Repeat exactly the lines below from the line that contains "Collapse the Component section triangle" to the last line, inclusive, without the pictures.

[Records from a dataset]
++++

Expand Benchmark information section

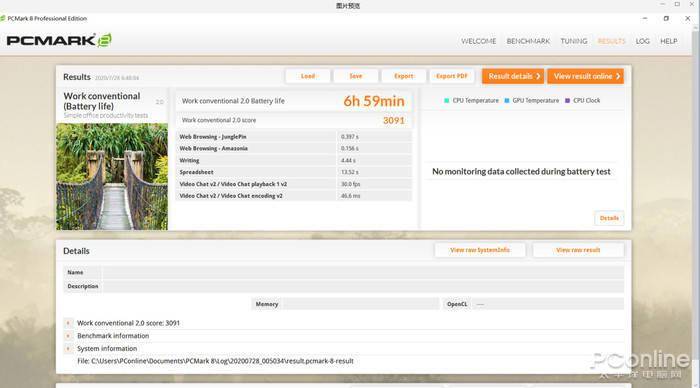tap(68, 336)
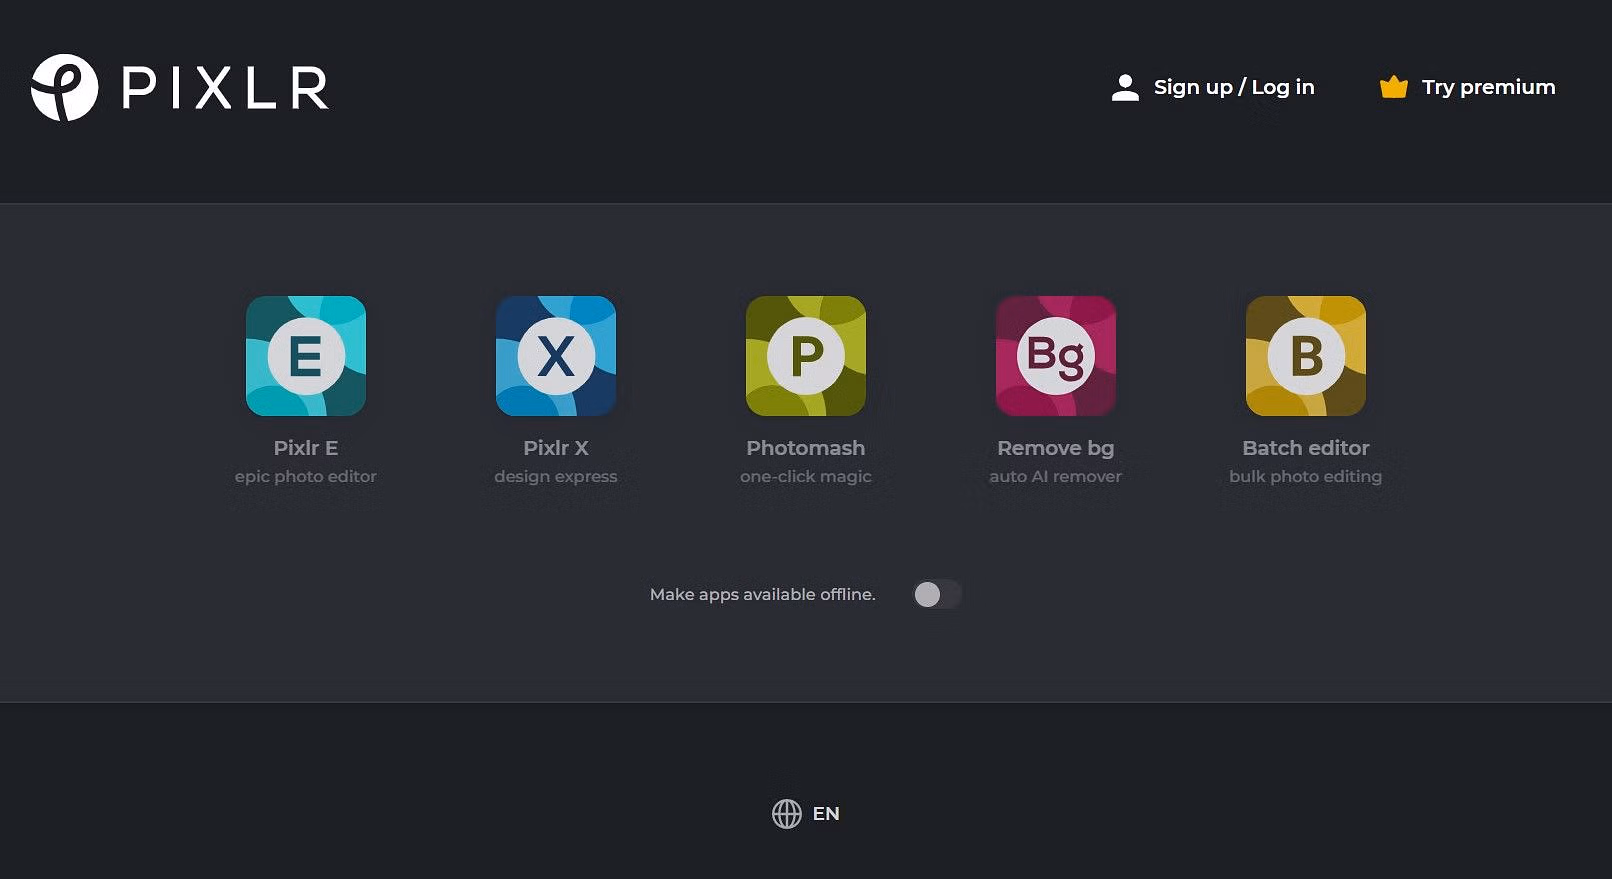
Task: Select the "Photomash" title label
Action: [x=806, y=448]

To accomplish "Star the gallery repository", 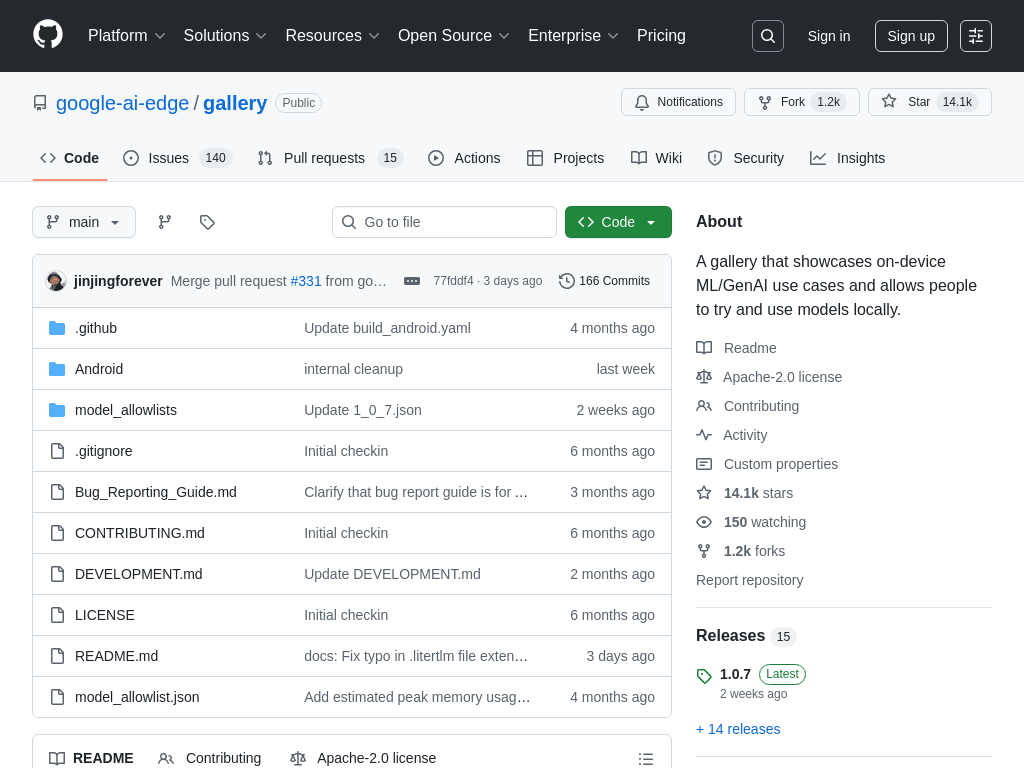I will pyautogui.click(x=929, y=102).
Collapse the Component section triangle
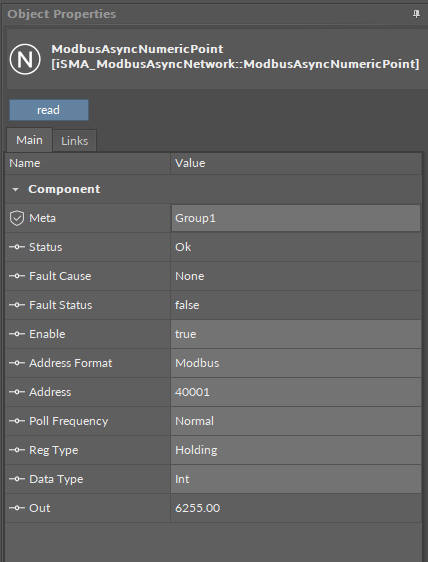 pos(15,189)
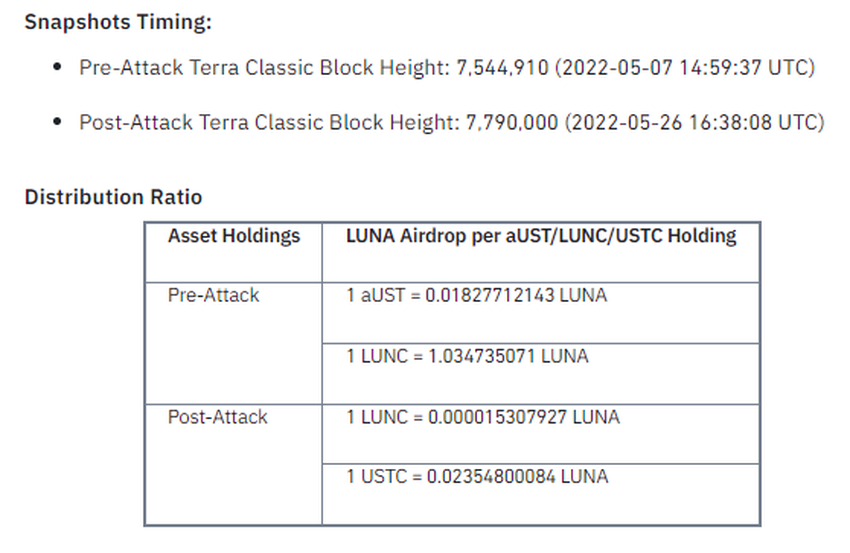Click the Pre-Attack Terra Classic Block Height line
The image size is (850, 553).
447,68

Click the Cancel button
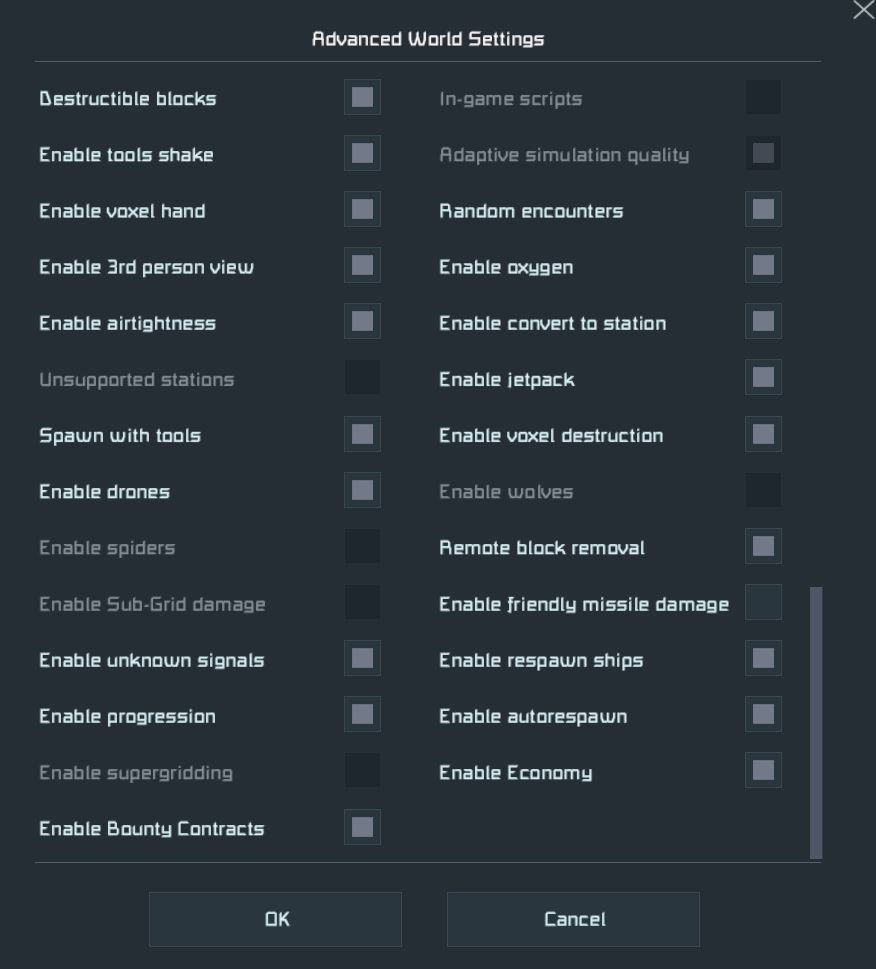(573, 919)
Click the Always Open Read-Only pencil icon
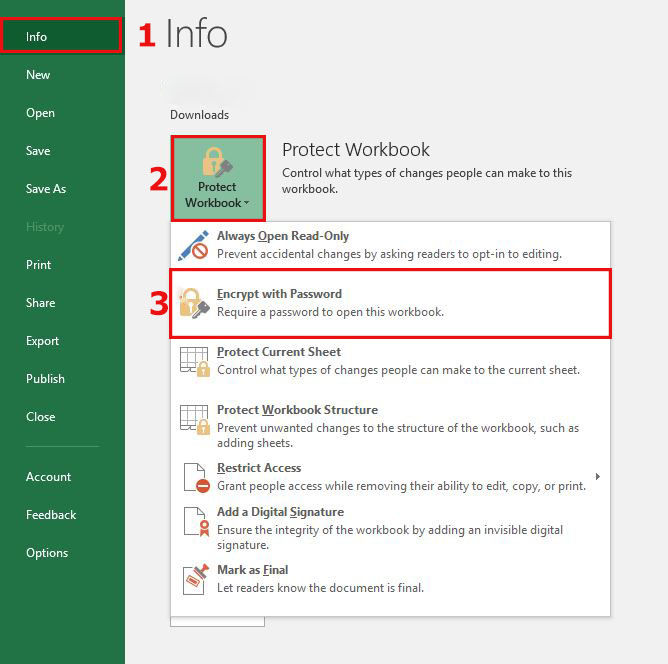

++++

(RESPONSE TO THE TASK):
Collapse the Component section triangle
 pos(15,189)
Click the Pre-Attack Terra Classic Block Height line
The image size is (850, 553).
447,68

Click the Cancel button
(573, 919)
Click the Always Open Read-Only pencil icon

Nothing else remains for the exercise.